## Supplied records

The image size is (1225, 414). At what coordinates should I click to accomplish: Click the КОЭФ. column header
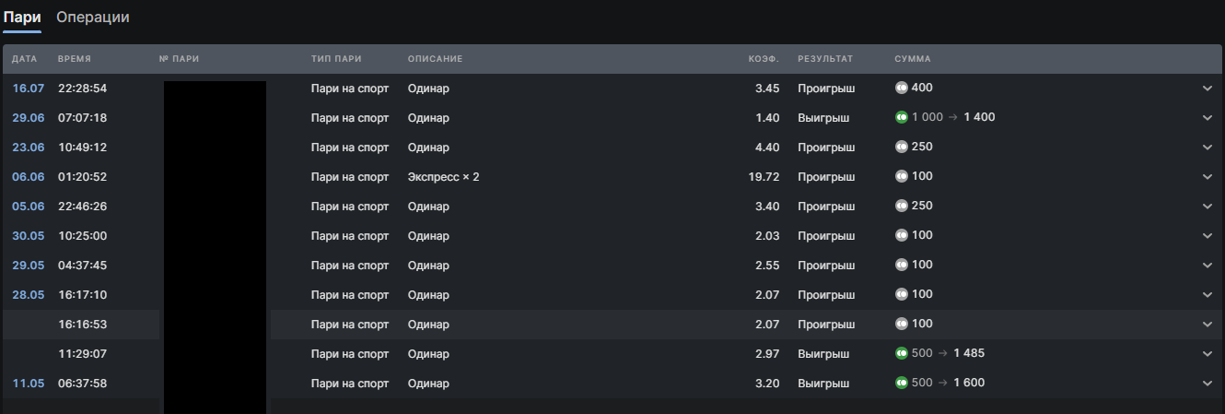(x=764, y=59)
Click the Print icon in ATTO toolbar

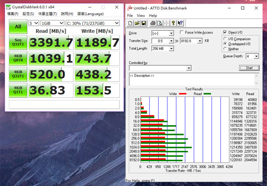[152, 23]
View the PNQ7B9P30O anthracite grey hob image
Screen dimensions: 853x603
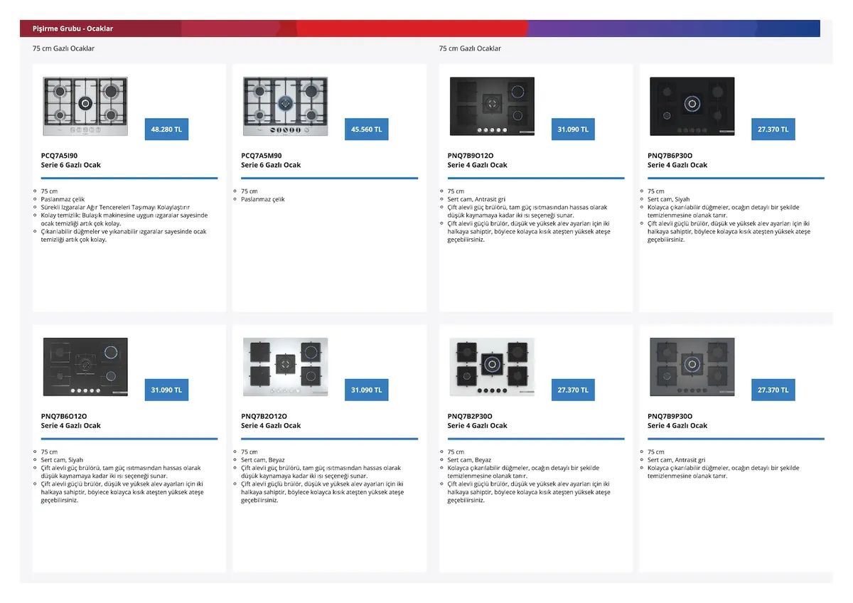692,367
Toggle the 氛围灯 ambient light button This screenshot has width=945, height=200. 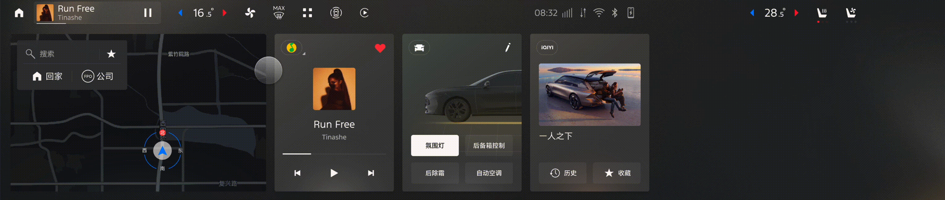coord(435,145)
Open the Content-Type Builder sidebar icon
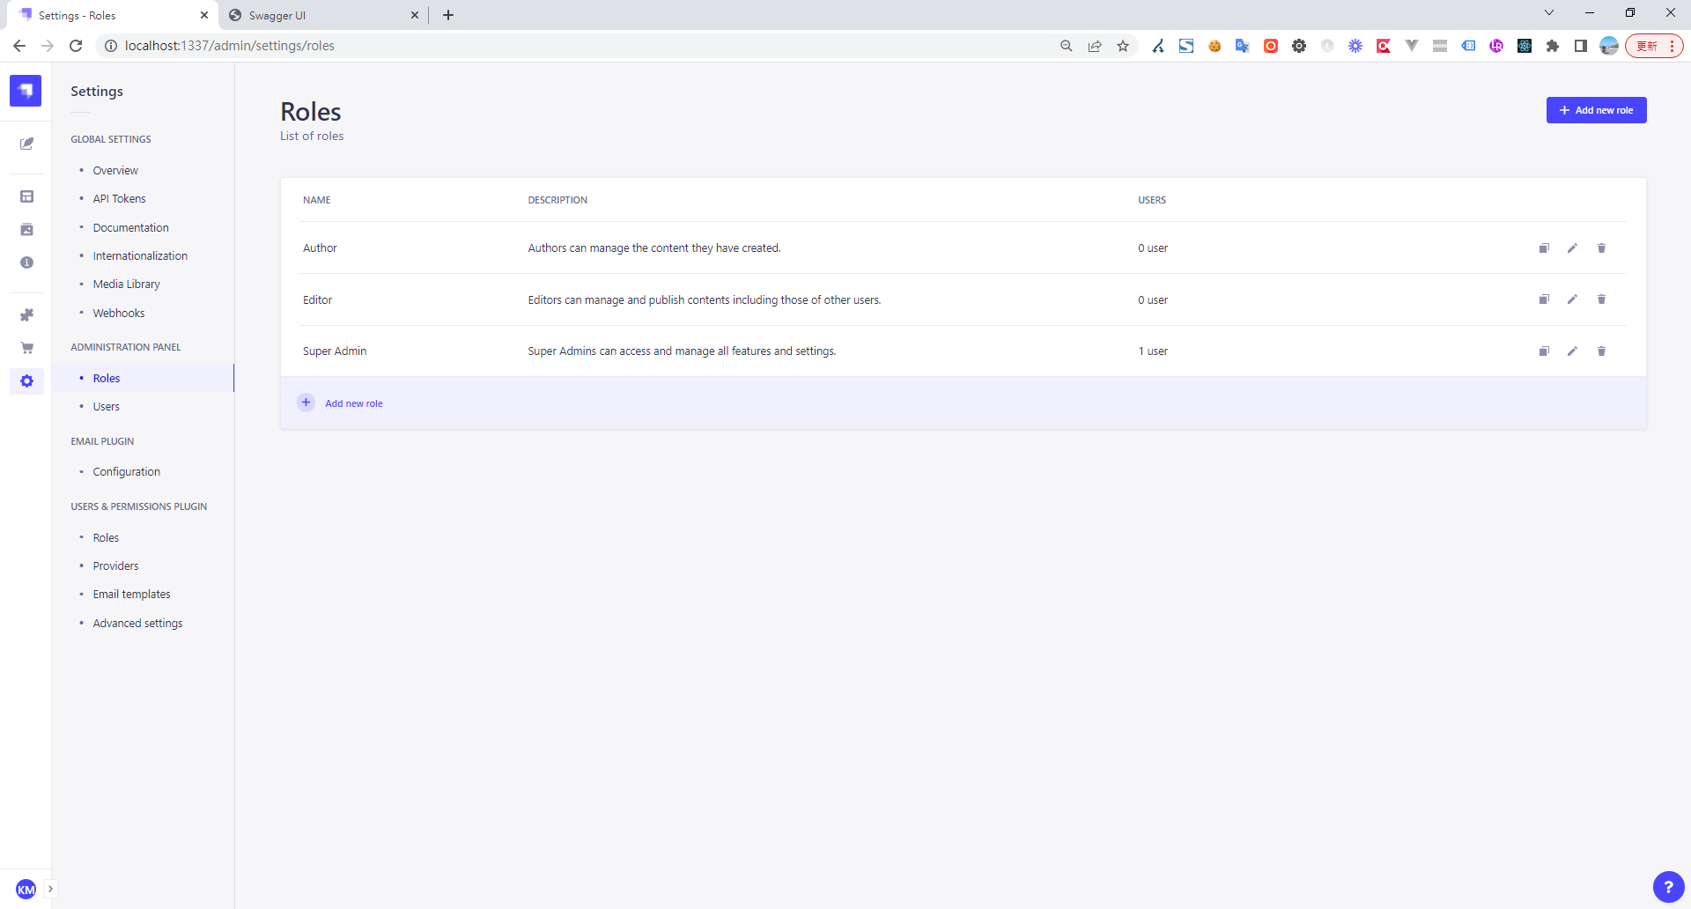Screen dimensions: 1691x909 pyautogui.click(x=26, y=196)

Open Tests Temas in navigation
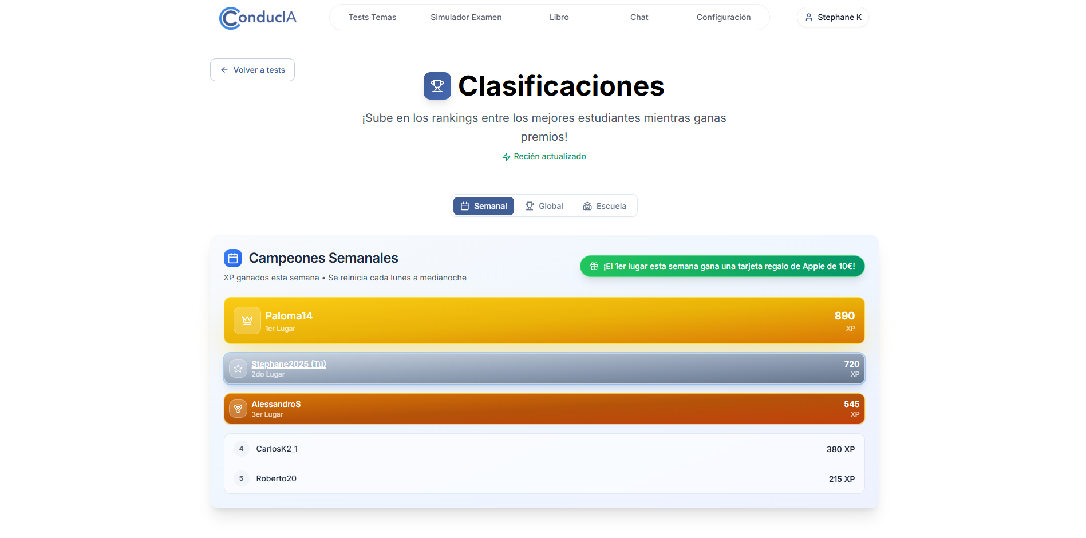pyautogui.click(x=372, y=17)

## What to work on
Find every line in the material above that contains the word "icon" and copy each one. Match case exactly.

## Answer
Click the Print icon in ATTO toolbar
Open the Content-Type Builder sidebar icon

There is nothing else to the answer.